— Activity —
Begin the copy at the line that contains "Task: Tap the home indicator bar", end it at the last line of the entries below, keep every word exact, and include no pictures.

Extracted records
<<<<
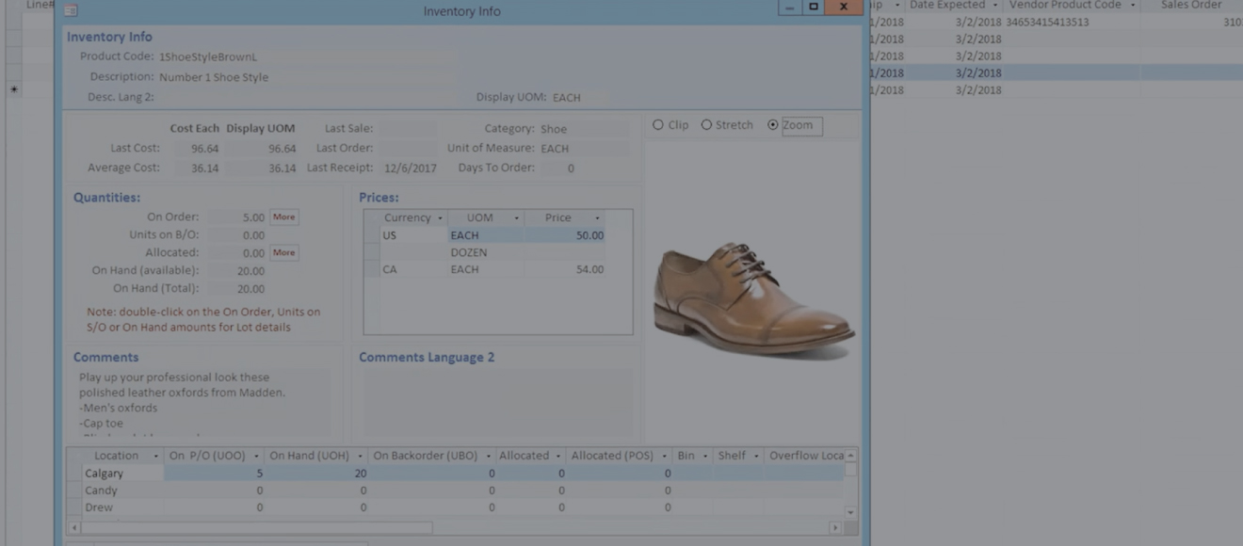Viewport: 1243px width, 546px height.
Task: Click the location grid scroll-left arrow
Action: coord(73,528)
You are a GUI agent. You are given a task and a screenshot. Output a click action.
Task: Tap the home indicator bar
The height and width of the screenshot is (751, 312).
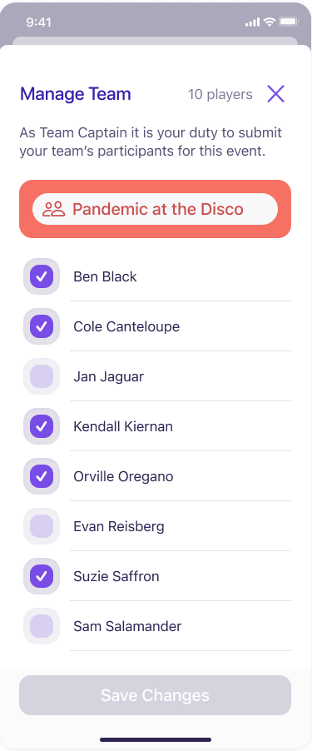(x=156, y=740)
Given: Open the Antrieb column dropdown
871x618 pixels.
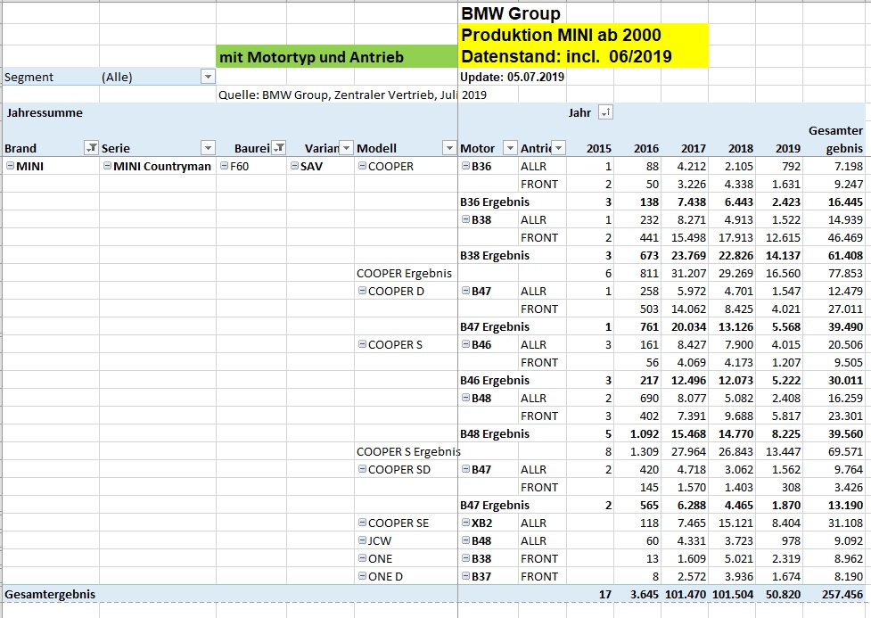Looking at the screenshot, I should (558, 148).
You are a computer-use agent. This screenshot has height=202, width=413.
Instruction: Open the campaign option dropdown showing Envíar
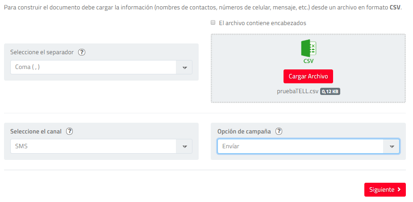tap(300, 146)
>>>>
— Output of the task —
Task: Tap the home indicator bar
The height and width of the screenshot is (751, 312).
(x=156, y=740)
Given: Open the Antrieb column dropdown
871x618 pixels.
Looking at the screenshot, I should (558, 148).
You are a computer-use agent. This screenshot has height=202, width=413.
Instruction: Open the campaign option dropdown showing Envíar
tap(300, 146)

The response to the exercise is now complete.